Upload trained ModernMolBERT checkpoint

9b13a24 verified about 1 month ago

3.66 kB

	---
	license: mit
	library_name: transformers
	pipeline_tag: fill-mask
	tags:
	- chemistry
	- molecules
	- selfies
	- ape-tokenizer
	- modernbert
	- masked-language-modeling
	---

	# HauserGroup/ModernMolBERT-base

	ModernMolBERT is a compact ModernBERT encoder pre-trained from scratch with masked language modeling on ~2.4M SELFIES strings from ChEMBL 36, using a chemically aware Atom Pair Encoding (APE) tokenizer. It expects SELFIES input and produces general-purpose molecular embeddings.

	## Model Details

	- Developed by: Hauser Group, Department of Drug Design and Pharmacology, University of Copenhagen
	- Model type: ModernBERT encoder — molecular embedding model trained with masked language modeling
	- Input representation: SELFIES (convert SMILES first; see below)
	- Tokenizer: Atom Pair Encoding (APE) over SELFIES primitives
	- Pre-training data: ChEMBL 36 (~2.4M unique small molecules)
	- License: MIT
	- Repository: https://github.com/HauserGroup/ModernMolBERT

	\| field \| value \|
	\|-------\|-------\|
	\| model_type \| modernbert \|
	\| vocab_size \| 631 \|
	\| hidden_size \| 768 \|
	\| num_hidden_layers \| 12 \|
	\| num_attention_heads \| 12 \|
	\| intermediate_size \| 3072 \|
	\| max_position_embeddings \| 128 \|

	## How to Get Started with the Model

	The model consumes SELFIES strings tokenized with the APE tokenizer. The main output for molecular representation learning is the first-token embedding:

	```python
	# pip install transformers torch
	import torch
	from transformers import AutoModel, AutoTokenizer

	repo = 'HauserGroup/ModernMolBERT-base'
	model = AutoModel.from_pretrained(repo).eval()
	tokenizer = AutoTokenizer.from_pretrained(
	repo,
	subfolder='ape_tokenizer',
	trust_remote_code=True,
	use_fast=False,
	)

	# A SELFIES string (one bracketed token per primitive); here aspirin.
	selfies = '[C][C][=Branch1][C][=O][O][C][=C][C][=C][C][=C][Ring1][=Branch1][C][=Branch1][C][=O][O]'

	inputs = tokenizer(selfies, return_tensors='pt')
	with torch.no_grad():
	outputs = model(**inputs)
	embedding = outputs.last_hidden_state[:, 0]
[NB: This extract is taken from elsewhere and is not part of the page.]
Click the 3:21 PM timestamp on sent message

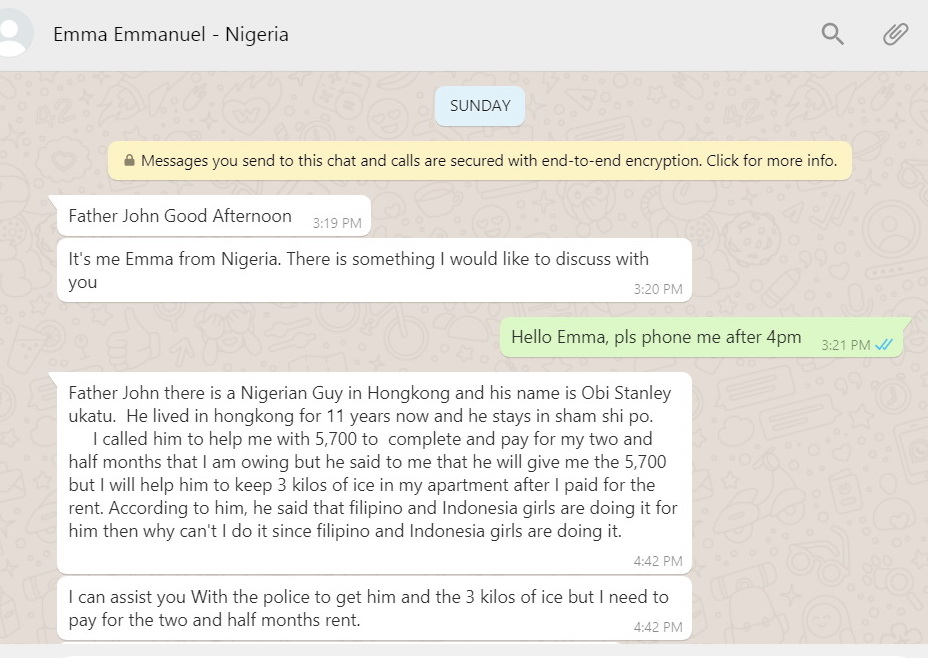[846, 345]
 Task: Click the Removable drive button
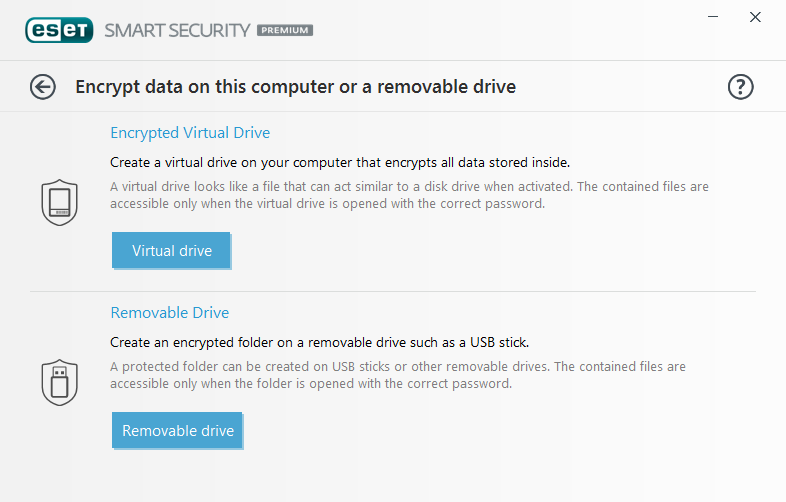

	tokens = tokenizer.convert_ids_to_tokens(inputs['input_ids'][0])
	print(f"Token IDs:\n{inputs['input_ids'][0].tolist()}\n")
	print(f"Tokens:\n{tokens}\n")
	print(f"Embedding shape: {tuple(embedding.shape)}")
	```

	If you start from SMILES, convert it to SELFIES first (e.g. the [`selfies`](https://github.com/aspuru-guzik-group/selfies) package: `selfies.encoder("CC(=O)Oc1ccccc1C(=O)O")`).

	For masked-token predictions, load the same checkpoint with `AutoModelForMaskedLM`:

	```python
	from transformers import AutoModelForMaskedLM

	mlm = AutoModelForMaskedLM.from_pretrained(repo)
	logits = mlm(**inputs).logits
	print(f"Logits shape: {tuple(logits.shape)}")
	```

	> Current Transformers releases disable custom root tokenizers for `model_type='modernbert'` before loading `auto_map`, so the tokenizer must be loaded from `ape_tokenizer/`. The root tokenizer files are also shipped for forward compatibility.

	## Training

	\| field \| value \|
	\|-------\|-------\|


	## Uses

	- Direct use: molecular embeddings for property prediction, similarity search, clustering, and retrieval; masked-token fill-in.
	- Downstream use: fine-tuning for molecular classification or regression on SELFIES inputs.
	- Out of scope: natural-language text; generating valid SMILES; 3D/conformer-dependent tasks.

	## Bias, Risks, and Limitations

	Pre-trained only on drug-like ChEMBL 36 chemistry; may not generalize to natural products, agrochemicals, fragments, or other under-represented chemical space. Performance depends on the downstream task and adaptation strategy. No access to 3D/conformer information.